Work request: Scan the records below for the word "agent" and give only the number of lines that hold it.

***** Data for the task *****

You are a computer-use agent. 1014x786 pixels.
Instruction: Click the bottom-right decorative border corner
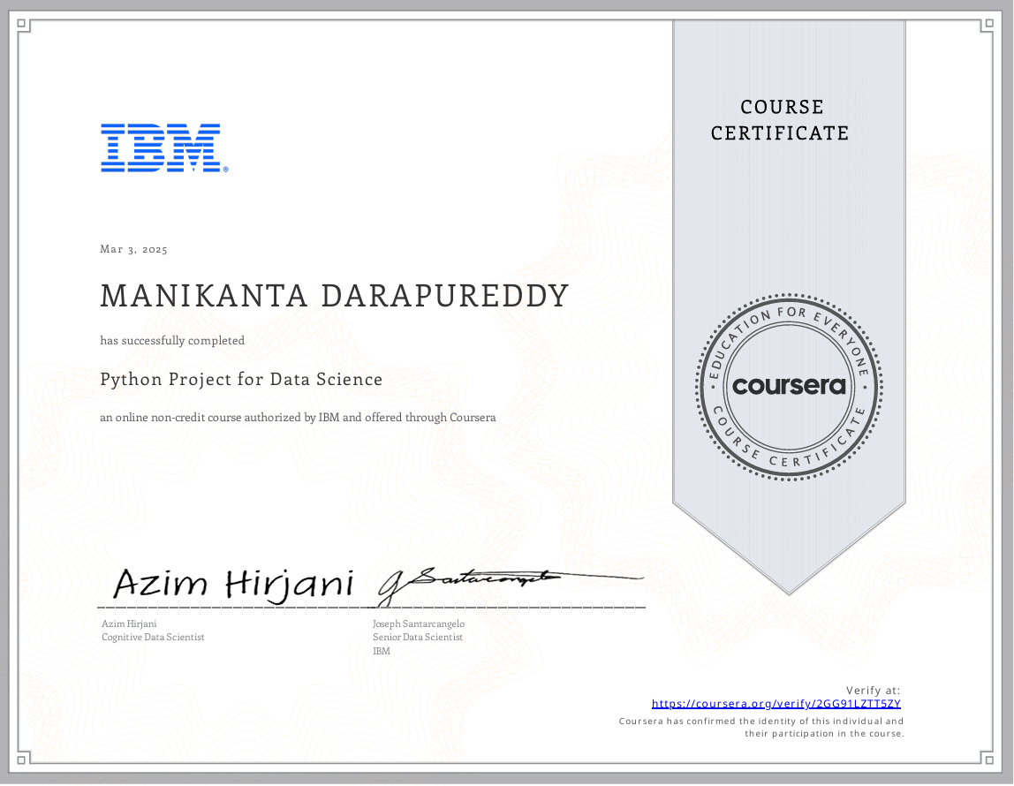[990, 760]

*****
***** Data for the task *****

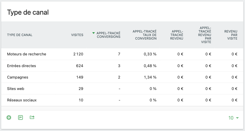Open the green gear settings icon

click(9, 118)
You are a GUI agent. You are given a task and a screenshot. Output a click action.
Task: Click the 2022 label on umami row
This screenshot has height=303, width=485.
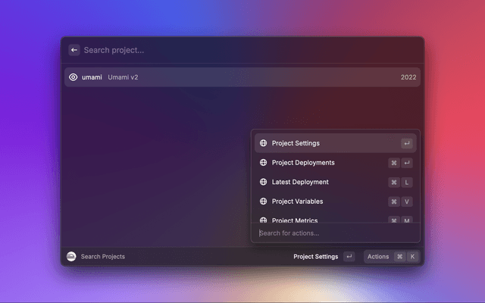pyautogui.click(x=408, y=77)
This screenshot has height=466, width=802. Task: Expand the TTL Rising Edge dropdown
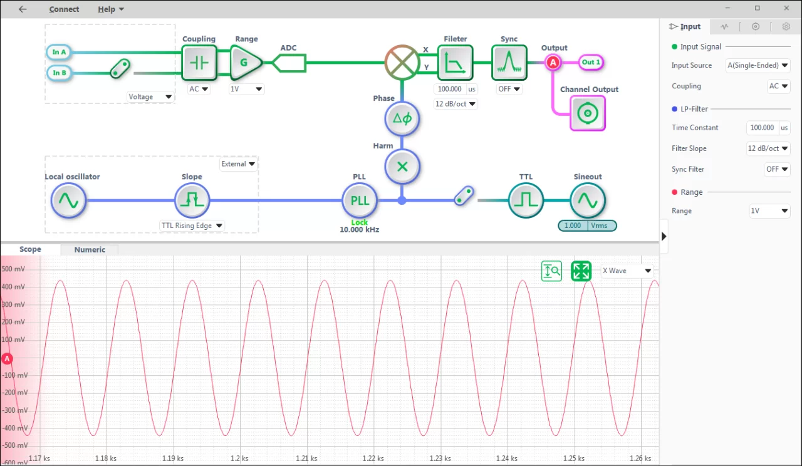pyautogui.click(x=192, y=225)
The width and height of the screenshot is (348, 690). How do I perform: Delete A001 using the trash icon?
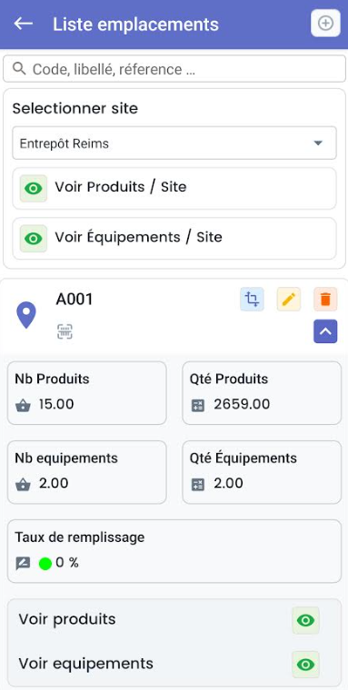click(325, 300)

*****

Solution for this task: 2